Abstract:
Control rod drives include linearly-moveable control elements inside an isolation barrier. Control rod drives move the control element through a motor and rotor powering a linear screw internal to an isolation barrier. Induction coils may generate magnetic fields and be moveable across a full stroke length of the control element in the reactor. The magnetic fields hold closed a releasable latch to disconnect the control elements from the linear drives. A control rod assembly may join to the control element. The control rod assembly may lock with magnetic overtravel latches inside the isolation barrier to maintain an overtravel position. Overtravel release coils outside the isolation barrier may release the latches to leave the overtravel position. Operation includes moving the magnetic fields and releasable latch together on opposite sides of an isolation barrier to drive the control element to desired insertion points, including full insertion by gravity following de-energization.

Description:
RELATED APPLICATIONS 
       [0001]    This application claims priority under 35 U.S.C. §119 to co-pending U.S. Provisional Applications 62/361,604; 62/361,625; 62/361,628, all filed Jul. 13, 2016 and incorporated by reference herein in their entireties. 
     
    
     BACKGROUND 
       [0002]      FIG. 1  is an illustration of a drive rod-control rod assembly (CRA) connection  10  useable with example embodiment control drives. In most conventional PWR control rod assemblies, drive rod  11  and actuating rod  12  extend in lateral support tube  16  from above a reactor pressure vessel  1  down to a lockable spud or bayonet  13  that joins to CRA  15  via locking plug  14 . CRA  15  contains neutron absorbent materials what can be used to control a nuclear chain reaction based on an amount of vertical insertion. Control rods are driven from above by vertical movement of actuating rod  12  and drive rod  13 , under force from the control rod drive mechanism.

__TASKS TO PERFORM__:
A – Answer these from the control rod drive passage:
(i) On what date were the provisional applications filed?
(ii) Are the overtravel release coils inside or outside the isolation barrier?
(iii) What joins CRA 15 to the lockable spud or bayonet?
B – Write the next part of the control rod drive passage, starting after its final sentence.
The lines after the control rod drive passage aren't needed for anything here.

__SUPPLIED MATERIAL__:
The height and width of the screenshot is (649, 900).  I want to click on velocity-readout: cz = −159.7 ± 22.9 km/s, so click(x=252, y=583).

__EXPECTED RESPONSES__:
A –
(i) Jul. 13, 2016
(ii) Outside the isolation barrier
(iii) Locking plug 14

B –
         [0003]    The following documents are incorporated herein by reference in their entireties: US Pat Pub 2015/0255178 to Tsuchiya et al; U.S. Pat. No. 4,423,002 to Wiart et al.; U.S. Pat. No. 4,369,161 to Martin; U.S. Pat. No. 4,338,159 to Martin et al.; U.S. Pat. No. 4,044,622 to Matthews; U.S. Pat. No. 9,305,669 to Hyde et al.; U.S. Pat. No. 3,933,581 to McKeehan et al.; U.S. Pat. No. 4,048,010 to Eschenfelder et al.; U.S. Pat. No. 4,092,213 to Nishimura; U.S. Pat. No. 4,147,589 to Roman et al.; U.S. Pat. No. 4,288,898 to Adcock; U.S. Pat. No. 4,484,093 to Smith; U.S. Pat. No. 5,276,719 to Batheja; U.S. Pat. No. 8,915,161 to Akatsuka et al.; U.S. Pat. No. 4,518,559 to Fischer et al.; U.S. Pat. No. 5,517,536 to Goldberg et al.; U.S. Pat. No. 5,428,873 to Hitchcock et al.; U.S. Pat. No. 8,571,162 to Maruyama et al.; U.S. Pat. No. 8,757,065 to Fjerstad et al.; U.S. Pat. No. 5,778,034 to Tani; U.S. Pat. No. 9,336,910 to Shargots et al.; U.S. Pat. No. 3,941,653 to Thorp, II; U.S. Pat. No. 3,992,255 to DeWesse; U.S. Pat. No. 8,811,562 to DeSantis; and “In-vessel Type Control Rod Drive Mechanism Using Magnetic Force Latching for a Very Small Reactor” Yoritsune et al., J. Nuc. Sci. &amp; Tech., Vol. 39, No. 8, p. 913-922 (August 2002).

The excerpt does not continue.